-- START OF DATA EXCERPTS --

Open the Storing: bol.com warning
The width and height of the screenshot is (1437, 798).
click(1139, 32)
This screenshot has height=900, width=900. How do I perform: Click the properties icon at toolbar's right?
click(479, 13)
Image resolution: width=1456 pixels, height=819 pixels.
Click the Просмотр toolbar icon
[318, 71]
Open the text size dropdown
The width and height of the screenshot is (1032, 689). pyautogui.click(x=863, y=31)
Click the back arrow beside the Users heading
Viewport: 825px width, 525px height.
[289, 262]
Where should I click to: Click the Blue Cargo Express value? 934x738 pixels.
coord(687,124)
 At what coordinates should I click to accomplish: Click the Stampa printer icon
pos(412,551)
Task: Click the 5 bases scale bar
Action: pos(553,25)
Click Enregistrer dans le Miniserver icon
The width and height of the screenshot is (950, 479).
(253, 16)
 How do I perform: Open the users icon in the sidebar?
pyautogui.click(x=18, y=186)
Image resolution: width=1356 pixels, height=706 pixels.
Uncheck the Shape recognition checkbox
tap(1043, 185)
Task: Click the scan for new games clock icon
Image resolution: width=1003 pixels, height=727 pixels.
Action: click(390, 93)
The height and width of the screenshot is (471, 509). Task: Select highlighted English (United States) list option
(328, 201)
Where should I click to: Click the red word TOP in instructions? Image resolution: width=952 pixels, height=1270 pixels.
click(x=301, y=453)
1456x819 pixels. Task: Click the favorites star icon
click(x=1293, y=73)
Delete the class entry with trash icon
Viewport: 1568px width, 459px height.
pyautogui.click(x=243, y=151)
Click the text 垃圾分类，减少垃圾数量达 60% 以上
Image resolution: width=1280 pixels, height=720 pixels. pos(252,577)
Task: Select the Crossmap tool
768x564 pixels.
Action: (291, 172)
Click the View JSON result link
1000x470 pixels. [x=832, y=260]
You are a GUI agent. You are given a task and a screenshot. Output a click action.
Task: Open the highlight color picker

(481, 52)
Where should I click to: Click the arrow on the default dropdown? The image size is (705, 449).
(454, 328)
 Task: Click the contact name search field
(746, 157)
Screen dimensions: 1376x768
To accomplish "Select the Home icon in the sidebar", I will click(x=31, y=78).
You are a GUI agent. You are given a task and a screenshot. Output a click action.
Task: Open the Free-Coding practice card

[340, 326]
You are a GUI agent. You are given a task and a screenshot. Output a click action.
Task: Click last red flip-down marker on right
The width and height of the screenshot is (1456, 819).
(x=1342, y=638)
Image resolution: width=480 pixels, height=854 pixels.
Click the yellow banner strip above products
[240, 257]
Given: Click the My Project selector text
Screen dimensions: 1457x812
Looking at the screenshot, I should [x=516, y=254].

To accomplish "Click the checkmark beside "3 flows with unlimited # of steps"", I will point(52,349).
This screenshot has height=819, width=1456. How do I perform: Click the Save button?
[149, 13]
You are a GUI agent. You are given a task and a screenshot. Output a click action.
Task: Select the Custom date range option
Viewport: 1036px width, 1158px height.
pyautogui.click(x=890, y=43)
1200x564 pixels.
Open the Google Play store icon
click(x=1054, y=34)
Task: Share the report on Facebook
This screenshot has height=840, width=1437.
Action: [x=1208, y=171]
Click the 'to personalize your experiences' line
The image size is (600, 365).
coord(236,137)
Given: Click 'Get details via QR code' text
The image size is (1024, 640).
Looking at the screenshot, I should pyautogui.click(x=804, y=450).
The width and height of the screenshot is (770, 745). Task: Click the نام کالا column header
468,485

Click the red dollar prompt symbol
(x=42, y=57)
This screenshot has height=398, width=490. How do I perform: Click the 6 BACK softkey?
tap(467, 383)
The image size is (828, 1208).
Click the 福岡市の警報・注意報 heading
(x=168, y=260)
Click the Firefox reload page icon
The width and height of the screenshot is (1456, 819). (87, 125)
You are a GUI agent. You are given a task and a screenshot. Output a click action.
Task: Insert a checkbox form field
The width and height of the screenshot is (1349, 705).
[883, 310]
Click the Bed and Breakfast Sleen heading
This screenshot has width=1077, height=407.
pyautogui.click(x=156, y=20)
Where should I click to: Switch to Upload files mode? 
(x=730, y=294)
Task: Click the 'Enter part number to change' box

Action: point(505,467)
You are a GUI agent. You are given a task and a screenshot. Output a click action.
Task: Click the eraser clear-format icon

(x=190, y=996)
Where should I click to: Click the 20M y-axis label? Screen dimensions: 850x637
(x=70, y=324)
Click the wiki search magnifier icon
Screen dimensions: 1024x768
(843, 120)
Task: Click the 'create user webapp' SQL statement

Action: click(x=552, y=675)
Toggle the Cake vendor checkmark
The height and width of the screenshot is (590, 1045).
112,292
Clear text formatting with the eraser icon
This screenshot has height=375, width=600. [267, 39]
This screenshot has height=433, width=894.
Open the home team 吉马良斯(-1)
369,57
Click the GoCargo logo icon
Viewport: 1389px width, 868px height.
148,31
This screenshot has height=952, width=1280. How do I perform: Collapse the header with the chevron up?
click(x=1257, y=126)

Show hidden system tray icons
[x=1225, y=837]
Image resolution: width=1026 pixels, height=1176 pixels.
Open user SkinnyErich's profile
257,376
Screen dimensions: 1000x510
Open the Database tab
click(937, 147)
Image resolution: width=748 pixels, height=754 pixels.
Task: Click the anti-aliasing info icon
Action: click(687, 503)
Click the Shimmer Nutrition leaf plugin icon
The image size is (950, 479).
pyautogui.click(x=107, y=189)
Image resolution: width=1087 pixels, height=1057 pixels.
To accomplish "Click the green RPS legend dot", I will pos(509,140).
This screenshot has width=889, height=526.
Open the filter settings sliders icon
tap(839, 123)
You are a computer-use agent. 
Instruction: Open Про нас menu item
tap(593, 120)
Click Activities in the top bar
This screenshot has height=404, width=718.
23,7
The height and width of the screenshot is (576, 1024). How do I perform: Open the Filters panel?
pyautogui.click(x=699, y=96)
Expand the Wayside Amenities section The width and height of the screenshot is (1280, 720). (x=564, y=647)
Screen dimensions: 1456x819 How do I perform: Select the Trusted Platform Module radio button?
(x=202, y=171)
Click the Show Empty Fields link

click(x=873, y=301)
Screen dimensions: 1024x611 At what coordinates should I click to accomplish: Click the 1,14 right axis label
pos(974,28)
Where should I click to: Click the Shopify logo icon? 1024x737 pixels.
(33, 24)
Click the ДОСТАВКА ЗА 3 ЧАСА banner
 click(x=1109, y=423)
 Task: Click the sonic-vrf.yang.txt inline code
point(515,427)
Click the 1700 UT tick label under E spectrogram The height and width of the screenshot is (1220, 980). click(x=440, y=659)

-- END OF DATA EXCERPTS --

> **TASK INSTRUCTIONS**
Write out all of the data above again, line for line and unchanged.

> **THE RESPONSE**
Open the Storing: bol.com warning
The width and height of the screenshot is (1437, 798).
click(1139, 32)
This screenshot has height=900, width=900. How do I perform: Click the properties icon at toolbar's right?
click(479, 13)
Image resolution: width=1456 pixels, height=819 pixels.
Click the Просмотр toolbar icon
[318, 71]
Open the text size dropdown
The width and height of the screenshot is (1032, 689). pyautogui.click(x=863, y=31)
Click the back arrow beside the Users heading
Viewport: 825px width, 525px height.
[289, 262]
Where should I click to: Click the Blue Cargo Express value? 934x738 pixels.
coord(687,124)
 At what coordinates should I click to accomplish: Click the Stampa printer icon
pos(412,551)
Task: Click the 5 bases scale bar
Action: pos(553,25)
Click Enregistrer dans le Miniserver icon
The width and height of the screenshot is (950, 479).
(253, 16)
 How do I perform: Open the users icon in the sidebar?
pyautogui.click(x=18, y=186)
Image resolution: width=1356 pixels, height=706 pixels.
Uncheck the Shape recognition checkbox
tap(1043, 185)
Task: Click the scan for new games clock icon
Image resolution: width=1003 pixels, height=727 pixels.
Action: click(390, 93)
The height and width of the screenshot is (471, 509). Task: Select highlighted English (United States) list option
(328, 201)
Where should I click to: Click the red word TOP in instructions? Image resolution: width=952 pixels, height=1270 pixels.
click(x=301, y=453)
1456x819 pixels. Task: Click the favorites star icon
click(x=1293, y=73)
Delete the class entry with trash icon
Viewport: 1568px width, 459px height.
pyautogui.click(x=243, y=151)
Click the text 垃圾分类，减少垃圾数量达 60% 以上
Image resolution: width=1280 pixels, height=720 pixels. pos(252,577)
Task: Select the Crossmap tool
768x564 pixels.
Action: (291, 172)
Click the View JSON result link
1000x470 pixels. [x=832, y=260]
You are a GUI agent. You are given a task and a screenshot. Output a click action.
Task: Open the highlight color picker

(481, 52)
Where should I click to: Click the arrow on the default dropdown? The image size is (705, 449).
(454, 328)
 Task: Click the contact name search field
(746, 157)
Screen dimensions: 1376x768
To accomplish "Select the Home icon in the sidebar", I will click(x=31, y=78).
You are a GUI agent. You are given a task and a screenshot. Output a click action.
Task: Open the Free-Coding practice card

[340, 326]
You are a GUI agent. You are given a task and a screenshot. Output a click action.
Task: Click last red flip-down marker on right
The width and height of the screenshot is (1456, 819).
(x=1342, y=638)
Image resolution: width=480 pixels, height=854 pixels.
Click the yellow banner strip above products
[240, 257]
Given: Click the My Project selector text
Screen dimensions: 1457x812
Looking at the screenshot, I should [x=516, y=254].

To accomplish "Click the checkmark beside "3 flows with unlimited # of steps"", I will point(52,349).
This screenshot has height=819, width=1456. How do I perform: Click the Save button?
[149, 13]
You are a GUI agent. You are given a task and a screenshot. Output a click action.
Task: Select the Custom date range option
Viewport: 1036px width, 1158px height.
pyautogui.click(x=890, y=43)
1200x564 pixels.
Open the Google Play store icon
click(x=1054, y=34)
Task: Share the report on Facebook
This screenshot has height=840, width=1437.
Action: [x=1208, y=171]
Click the 'to personalize your experiences' line
The image size is (600, 365).
coord(236,137)
Given: Click 'Get details via QR code' text
The image size is (1024, 640).
Looking at the screenshot, I should pyautogui.click(x=804, y=450).
The width and height of the screenshot is (770, 745). Task: Click the نام کالا column header
468,485

Click the red dollar prompt symbol
(x=42, y=57)
This screenshot has height=398, width=490. How do I perform: Click the 6 BACK softkey?
tap(467, 383)
The image size is (828, 1208).
Click the 福岡市の警報・注意報 heading
(x=168, y=260)
Click the Firefox reload page icon
The width and height of the screenshot is (1456, 819). (87, 125)
You are a GUI agent. You are given a task and a screenshot. Output a click action.
Task: Insert a checkbox form field
The width and height of the screenshot is (1349, 705).
[883, 310]
Click the Bed and Breakfast Sleen heading
This screenshot has width=1077, height=407.
pyautogui.click(x=156, y=20)
Where should I click to: Switch to Upload files mode? 
(x=730, y=294)
Task: Click the 'Enter part number to change' box

Action: point(505,467)
You are a GUI agent. You are given a task and a screenshot. Output a click action.
Task: Click the eraser clear-format icon

(x=190, y=996)
Where should I click to: Click the 20M y-axis label? Screen dimensions: 850x637
(x=70, y=324)
Click the wiki search magnifier icon
Screen dimensions: 1024x768
(843, 120)
Task: Click the 'create user webapp' SQL statement

Action: click(x=552, y=675)
Toggle the Cake vendor checkmark
The height and width of the screenshot is (590, 1045).
112,292
Clear text formatting with the eraser icon
This screenshot has height=375, width=600. [267, 39]
This screenshot has height=433, width=894.
Open the home team 吉马良斯(-1)
369,57
Click the GoCargo logo icon
Viewport: 1389px width, 868px height.
148,31
This screenshot has height=952, width=1280. How do I perform: Collapse the header with the chevron up?
click(x=1257, y=126)

Show hidden system tray icons
[x=1225, y=837]
Image resolution: width=1026 pixels, height=1176 pixels.
Open user SkinnyErich's profile
257,376
Screen dimensions: 1000x510
Open the Database tab
click(937, 147)
Image resolution: width=748 pixels, height=754 pixels.
Task: Click the anti-aliasing info icon
Action: click(687, 503)
Click the Shimmer Nutrition leaf plugin icon
The image size is (950, 479).
pyautogui.click(x=107, y=189)
Image resolution: width=1087 pixels, height=1057 pixels.
To accomplish "Click the green RPS legend dot", I will pos(509,140).
This screenshot has width=889, height=526.
Open the filter settings sliders icon
tap(839, 123)
You are a computer-use agent. 
Instruction: Open Про нас menu item
tap(593, 120)
Click Activities in the top bar
This screenshot has height=404, width=718.
23,7
The height and width of the screenshot is (576, 1024). How do I perform: Open the Filters panel?
pyautogui.click(x=699, y=96)
Expand the Wayside Amenities section The width and height of the screenshot is (1280, 720). (x=564, y=647)
Screen dimensions: 1456x819 How do I perform: Select the Trusted Platform Module radio button?
(x=202, y=171)
Click the Show Empty Fields link

click(x=873, y=301)
Screen dimensions: 1024x611 At what coordinates should I click to accomplish: Click the 1,14 right axis label
pos(974,28)
Where should I click to: Click the Shopify logo icon? 1024x737 pixels.
(33, 24)
Click the ДОСТАВКА ЗА 3 ЧАСА banner
 click(x=1109, y=423)
 Task: Click the sonic-vrf.yang.txt inline code
point(515,427)
Click the 1700 UT tick label under E spectrogram The height and width of the screenshot is (1220, 980). click(x=440, y=659)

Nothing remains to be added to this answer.